The company is looking to raise up to $152 million.

Author: CapitalWatch Staff   

Meten International Education Group, seeking to trade publicly in the U.S., has merged with EdtechX Holdings Acquisition Corp. to form Meten EdtechX Education Group Ltd. (Nasdaq: METX).

The Shenzhen-based company has updated its prospectus with the U.S. SEC Friday, registering the resale of 51 million ordinary shares and 6.26 million warrants. The warrants are expected to be quoted on the Nasdaq Capital Market under the same ticker symbol as redeemable warrants under "METXW."

In addition, Meten is offering 250,000 units (including the underlying 250,000 warrants and 250,000 ordinary shares) upon the exercise of the warrants.

If all of the outstanding warrants are exercised in full, the company will receive aggregate net proceeds of $146.1 million. An additional $3 million could be received from the exercise of the unit purchase options and $2.9 million from the exercise of the warrants included in the units issued thereby. 

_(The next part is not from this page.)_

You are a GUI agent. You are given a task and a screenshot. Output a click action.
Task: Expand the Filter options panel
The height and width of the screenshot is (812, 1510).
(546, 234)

Meten provides English language training (ELT) in China, with branches of general ELT, test-oriented ELT, and after-school language training for adults and juniors. The company operates both offline and online services, as well as overseas training services, it said.

As of March 31, 2020, Meten EdtechX network was comprised of 128 self-operated learning centers covering 28 cities in 15 provinces, autonomous regions and municipalities in China, and 17 franchised learning centers, according to the filing.

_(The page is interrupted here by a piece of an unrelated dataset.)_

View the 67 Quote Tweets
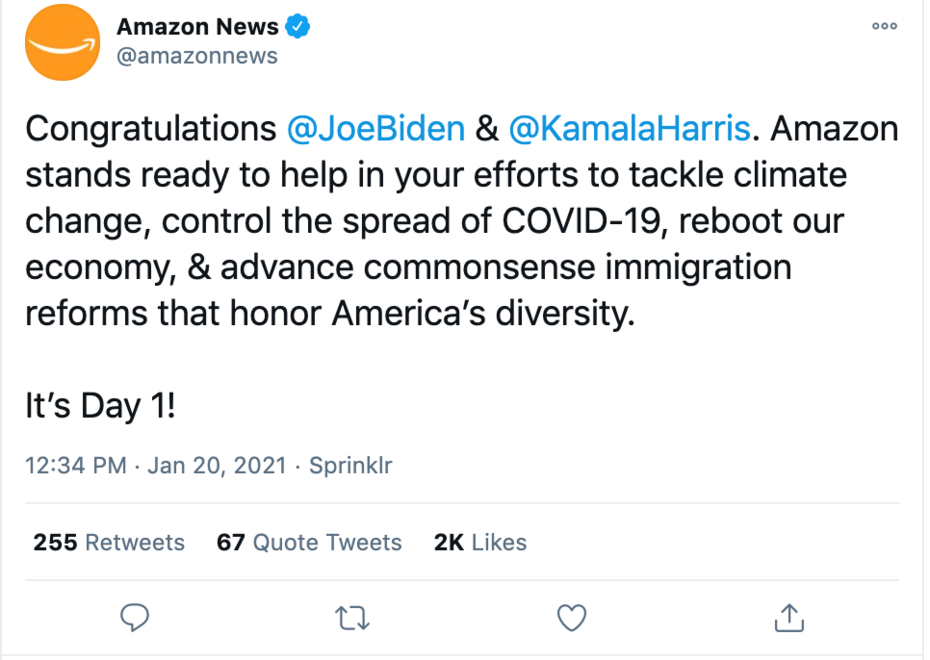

Chardan Capital Markets LLC secured the reverse merger in late March. At the time, George Kaufman, partner and head of investment banking at Chardan, said in a statement, "EdtechX was the first SPAC to focus on educational technology, a sector that has been growing quickly for years and has recently gained attention as a key investment theme driven by global events."

For 2019, Meten reported $208 million in revenues, up 2% year-over-year. It also reported $32.3 million in losses in contrast to income of $8 million for 2018.

Meten noted that its business has been negatively impacted by the Covid-19 outbreak, as its offline learning centers were closed. The company recognized 14.7 million yuan of impairment losses for the three months ended March 31, 2020, and expects to recognize additional impairment in the second quarter of 2020, according to its filing.

Meten International had initially publicly applied to raise up to $100 million on the New York Stock Exchange. It later withdrew its request.